Once a person has been assessed and is found eligible for regional center services, they are assigned a Service Coordinator (SC). The SC contacts the client or their family to schedule a time to meet, gets to know them, and discusses their desired outcomes. The goal is to develop a plan of support that identifies what services and supports are needed and identify who will provide the service(s).
Clients may need help in talking about and planning for their future so the input of family members, and others who support them, can be helpful in the process. Others can be included in the meeting but, at minimum, it’s the client or their legal representative and the ACRC SC.
The Lanterman Developmental Disabilities Act states that every client over the age of three has a plan that identifies a set of goals and objectives detailing what he or she needs ACRC to help with; this document is called the Individual Program Plan (IPP).

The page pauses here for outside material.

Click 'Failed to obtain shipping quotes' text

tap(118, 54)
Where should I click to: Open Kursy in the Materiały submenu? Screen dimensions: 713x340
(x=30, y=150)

For families with an infant or toddler under the age of three, this document is called the Individualized Family Service Plan (IFSP) because its focus is on providing support and services to the family.
At the meeting, sometimes called a planning team meeting, a written IPP or IFSP is developed based on conversations of assessed needs. The document establishes the goals for the infant, toddler, child or adult, and identifies who will provide the service or support along with the funding source.
By law, ACRC must first exhaust all other resources such as private insurance, or natural supports and provide assistance to find and use community resources (called generic resources) before paying for any service or support. If ACRC funds any service or support, it must be identified in the IPP/IFSP or it cannot be provided.
The client’s IPP or the family’s IFSP is reviewed on a regularly scheduled basis to determine whether the supports and services being provided are successful in meeting the desired outcomes. This means they meet either four times a year, twice a year or annually depending on the types of services they receive and where they reside. Clients and/or families can also contact their SC and discuss the need for new or different services any time the need arises.
The Lanterman Developmental Disabilities Act requires that a person who receives services from a regional center, over the age of three, have an Individual Program Plan (IPP). An IPP identifies what outcomes the client and is working towards, who will provide the services or support and, if there is a cost associated with the service or support, who will fund it.
The IFSP for children birth to age 3 is the foundation of services that are family centered. It is based on a child’s strengths and a family’s concerns and priorities. The IFSP is a written plan that is the framework for meeting the unique needs of a child and a family. The IFSP is not a final document; it is an on-going process. For the initial IFSP, the law requires that it be developed within 45 days from a child’s referral for early intervention services.